When Mindy suggested that she and Martha go to the ladies’ room, both Joe and Kevin looked at her with an expression of relief and gratitude. At first, Martha wasn’t going to go, but then Mindy mentioned the need to freshen up her own makeup, and that did the trick. Kevin and he watched them walk off, and then Joe sat forward, put his elbows on the table, and rested his head in his hands.
“This was a mistake, Joe,” Kevin said. “Wrong day to take her out.”
“It wasn’t my idea. It was hers. I didn’t want to go.”
“Really?”
“You don’t know what’s going on. Do you know that I went to Solomon’s grave by myself today? She wouldn’t go.”
“You don’t say.” He thought for a moment, and then added, “Well, maybe she couldn’t take the pain of—”

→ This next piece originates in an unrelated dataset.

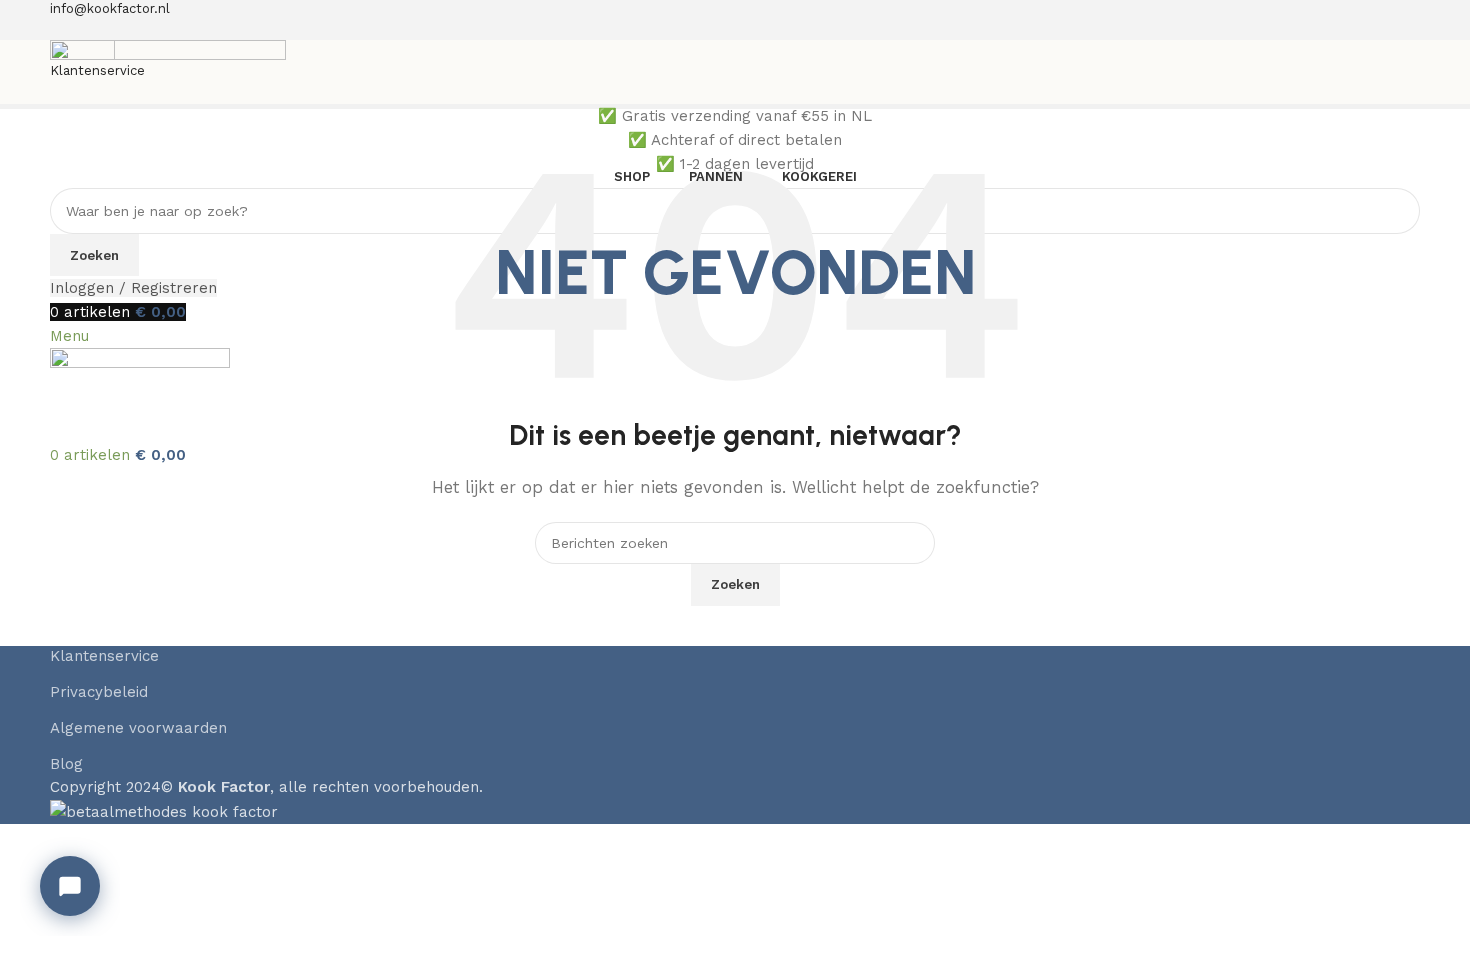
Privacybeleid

“Pain? No pain. She wanted to ignore the meaning of today because it might spoil the happiness she’s having taking care of Jonathan. She didn’t go because of Jonathan,” Joe added, unable to keep the bitterness out of his voice. Kevin nodded, but it was evident he didn’t really understand Joe’s point.
“She’s still treading on thin ice. The loss was too great. I imagine the new boy is merely a distraction.”
“Oh, no, Kev,” Joe said. “He’s become much more than that. You heard her. He’s more of an obsession.”
“Well, what kind of a kid is he?”
Kevin sat forward, both his forearms resting on the table. Kevin was a stocky man with wide shoulders and a thick neck that made him a natural on a wrestling team. Although he had developed something of a middle-age paunch he still worked out periodically. He kept his rust-colored hair cut short on the sides, but never gave up the pompadour in front for which he was famous in high school. In fact, in their yearbook, “pompadour” was next to Kevin’s name for “Most noted for.”